Letters to the Editor, August 24, 2017

PUBLISHED : Thursday, 24 August, 2017, 4:35pm
UPDATED : Thursday, 24 August, 2017, 4:35pm

Health chiefs avoiding issue of air pollution

The report, “West side of Hong Kong and the poor most at risk from city’s dirty roadside air, study finds” (July 14) revealed how public health is still not ­sufficiently protected from the threat of serious roadside air pollution. It is surprising to see how the Food and Health ­Bureau looks into the matter. Its spokeswoman said air quality was an environmental issue and declined to comment.

Is air quality solely an environmental issue, and not a public health one? The Department of Health launched a strategic framework in 2008, “Promoting Health in Hong Kong: A Strategic Framework for Prevention and Control of Non-communicable diseases” (NCDs). It highlights air pollution as one of the most ­important environmental risks that leads to the onset and development of such diseases. The bureau should be engaged in solving air pollution as a public health crisis.

Some Hong Kong statistics show how serious the problem is. Despite government efforts to combat tobacco and promote healthy lifestyles, deaths caused by air pollution-related respiratory and circulatory diseases have risen to more than 20,000 in 2015.

As the second most common killer after cancer, this figure represents up to 40 per cent of annual ­registered deaths.

There is an increasing understanding that air pollution is ­regarded as the tobacco of the 21st century. Just as there has been a growing awareness over the past 50 years about the health threat posed by smoking, more evidence is emerging showing that air pollution does more harm to people than was initially thought to be the case. In terms of public health ­strategies, there is a growing consensus that controlling environmental determinants and reducing behavioural risk factors are equally important to maximise the impact of NCD prevention.

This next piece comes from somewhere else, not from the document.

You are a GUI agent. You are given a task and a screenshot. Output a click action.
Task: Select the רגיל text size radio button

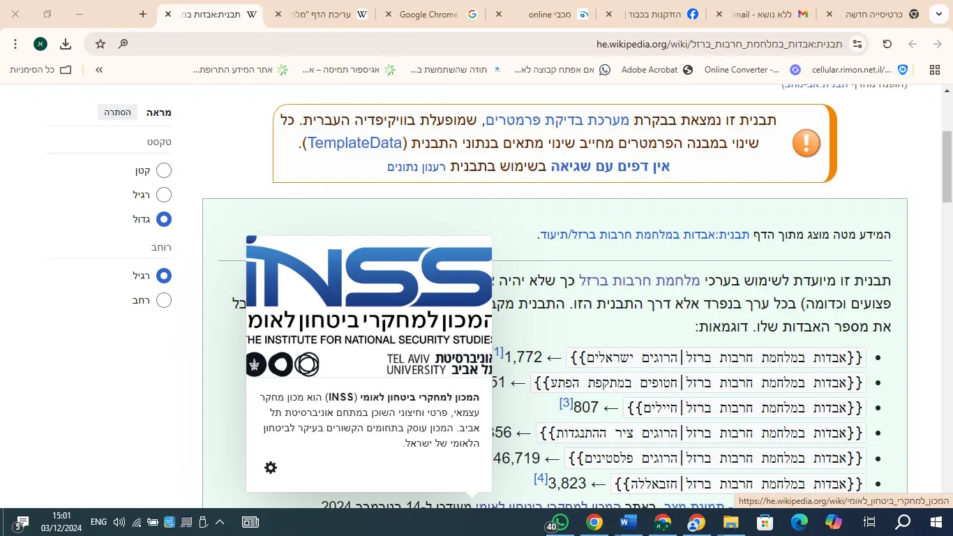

The World Health Organisation’s “Global Action Plan for the Prevention and Control of NCDs 2013-2020” set out nine targets, one of which is a 25 per cent ­relative reduction in the overall mortality from cardiovascular diseases, cancer, diabetes, or chronic respiratory diseases, to reduce premature mortality from NCDs. Every day, there are five premature deaths caused by air pollution in Hong Kong.

It is time for the Food and Health Bureau to take seriously the adverse health impact caused by air pollution, and ­devise action plans and deliverables to prevent and control NCDs caused by air pollution.

Loong Tsz-wai, community relations manager, Clean Air Network

Subsidise small bookshops and help creativity

The fact that Hong Kong has slid down the global competitiveness index has been a cause for concern.

One way to try to redress that balance is to encourage greater creativity. It can only help us if we develop the creative sector and this quality should be ­nurtured in our schools.

One way to do that is to get more youngsters reading ­on a regular basis.

Reading a lot, and widely, can help youngsters think in a more independent and innovative way. This will surely help them in their future careers. And it will be good for Hong Kong to have more youngsters in the workplace who are able to use their initiative and think outside the box.

The government should be subsidising bookshops as many of the small, independent stores are struggling to survive. It would make a real difference if they received a rent subsidy.

Alfred Chang Chun-chi, Tai Wai

Gaming not a waste of time for teenagers

I was pleased to read that ­e-sports will be an event in the Asian Games in Hangzhou in 2022. This proves that it is gradually getting the public recognition it deserves. The huge success of the ­video game League of ­Legends shows that, over the past few years, the popularity of gaming has grown among ­teenagers and this is a global phenomenon.

However, in Hong Kong, many parents still express concern that playing online games is a distraction for their children when they should be concentrating on their studies. But I think there are positive aspects to gaming, especially if the youngsters are involved in ­e-sports competitions.

They learn to work with their peers as part of a team and get an understanding of division of ­labour. Also, they work together and plan a team strategy.

I hope more adults will come to see the positive side of ­e-sports and how it can actually help teens.

Jacky Hui, Tseung Kwan O

Broader minds needed on sex education

I think the blinkered approach you often see in Hong Kong ­towards sex education must be discarded.

Sex education should start from primary school. It is not a shameful thing to teach students, but common sense. Textbooks should have content that ensures young people are fully informed. If they are not getting the right or enough information, some might be tempted to go to adult websites online and there they could see unsuitable ­material.

Also, sex education classes should not just focus on the basics, but look at wider social issues such as the risk of ­unwanted pregnancies, sexual harassment and sexual preferences, such as homosexuality.

Young people can make sensible decisions if they are given all the information.

There are many aspects to knowledge about sex and some are social issues that students need to decide for themselves.

Holding on to conservative views about sex education is not helpful.